Par un mémoire en défense, enregistré le 19 mai 2017, le département de la Loire-Atlantique, représenté par le cabinet Coudray, conclut au rejet de la requête et à la mise à la charge solidaire des requérants d’une somme de 4 500 euros sur le fondement de l’article L. 761-1 du code de justice administrative.
Il fait valoir que les moyens soulevés par les requérants ne sont pas fondés.
Vu les autres pièces du dossier ;
Vu :
– le code de l’environnement ;
– le code de l’expropriation pour cause d’utilité publique ;
– le code général des collectivités territoriales ;
– le code général de la propriété des personnes publiques ;
– le code de l’urbanisme ;
– le code de justice administrative.
Les parties ont été régulièrement averties du jour de l’audience.
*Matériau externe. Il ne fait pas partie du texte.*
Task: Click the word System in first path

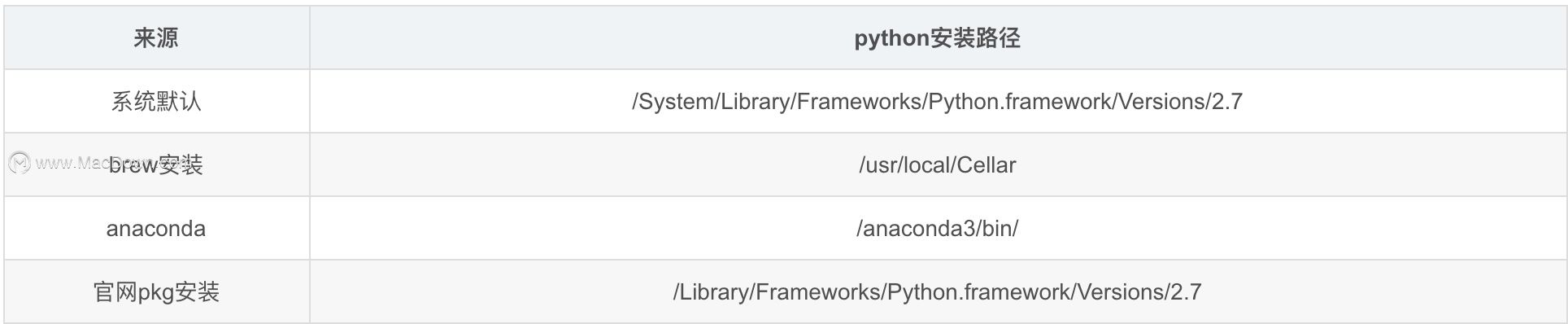Action: click(x=677, y=102)
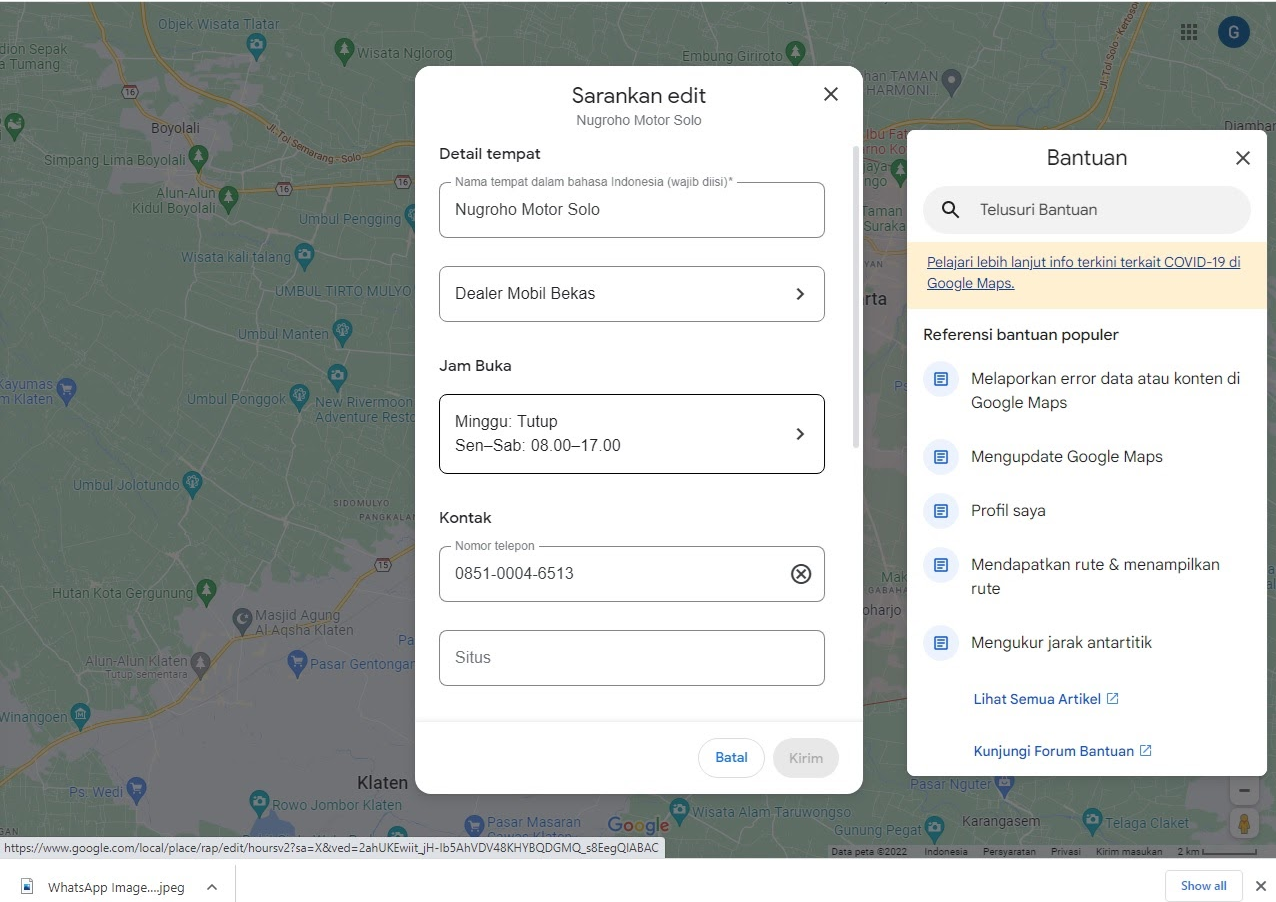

Ont été entendus au cours de l’audience publique :
– le rapport de Mme Bougrine,
– les conclusions de M. Derlange, rapporteur public,
– et les observations de MeE…, représentant M. et Mme B…et M. et Mme A… et de MeD…, représentant le département de la Loire-Atlantique.
Considérant ce qui suit :
1. Par trois arrêtés du 27 mars 2013, le président du conseil général de la Loire-Atlantique a délimité le domaine public fluvial de l’Erdre sur le territoire des communes de Sucé-sur-Erdre, la Chapelle-sur-Erdre et Carquefou. M. et Mme B…et M. et MmeA…, riverains, sur la commune de la Chapelle-sur-Erdre, de cette rivière, relèvent appel du jugement du 19 juillet 2016 par lequel le tribunal administratif de Nantes a rejeté leur demande tendant à l’annulation de l’arrêté du 27 mars 2013 portant délimitation du domaine public fluvial sur la rive droite de l’Erdre à la Chapelle-sur-Erdre.
Sur la régularité du jugement attaqué :
2. Considérant que le tribunal, qui n’était pas tenu de répondre à chacun des arguments présentés par les requérants au soutien de leurs moyens, a suffisamment motivé son jugement, lequel n’est pas davantage entaché d’omission à répondre à un moyen.
Sur les conclusions à fin d’annulation :
En ce qui concerne la compétence du président du conseil général :
3. En premier lieu et d’une part, aux termes du premier alinéa de l’article R. 2111-15 du code général de la propriété des personnes publiques : » Les limites du domaine public fluvial sont fixées, dans les conditions définies au premier alinéa de l’article L. 2111-9 du code général de la propriété des personnes publiques, par arrêté du préfet de département pour le domaine de l’Etat et par arrêté de l’autorité compétente de la collectivité propriétaire pour le domaine des collectivités territoriales et de leurs groupements. « .
4. D’autre part, aux termes de l’article L. 3211-1 du code général des collectivités territoriales, dans sa rédaction applicable : » Le conseil général règle par ses délibérations les affaires du département. / Il statue sur tous les objets sur lesquels il est appelé à délibérer par les lois et règlements et, généralement, sur tous les objets d’intérêt départemental dont il est saisi. / Il donne son avis sur tous les objets sur lesquels il est consulté en vertu des lois et règlements ou dont il est saisi par les ministres et notamment sur les changements proposés aux limites territoriales du département, des arrondissements, des cantons et des communes et sur la désignation de leur chef-lieu. « . Aux termes de l’article L. 3213-1 du même code, relatif aux compétences du conseil général en matière de gestion du patrimoine et plus particulièrement de domaine : » Le conseil général statue sur les objets suivants : / 1° Acquisition, aliénation et échange des propriétés départementales mobilières ou immobilières ; / 2° Mode de gestion des propriétés départementales ; / 3° Baux de biens donnés ou pris à ferme ou à loyer, quelle qu’en soit la durée ; / 4° Changement de destination des propriétés et des édifices départementaux ; / 5° Assurances des bâtiments départementaux. « . Aux termes de l’article L. 3221-4 de ce code : » Le président du conseil général gère le domaine du département. (…) « .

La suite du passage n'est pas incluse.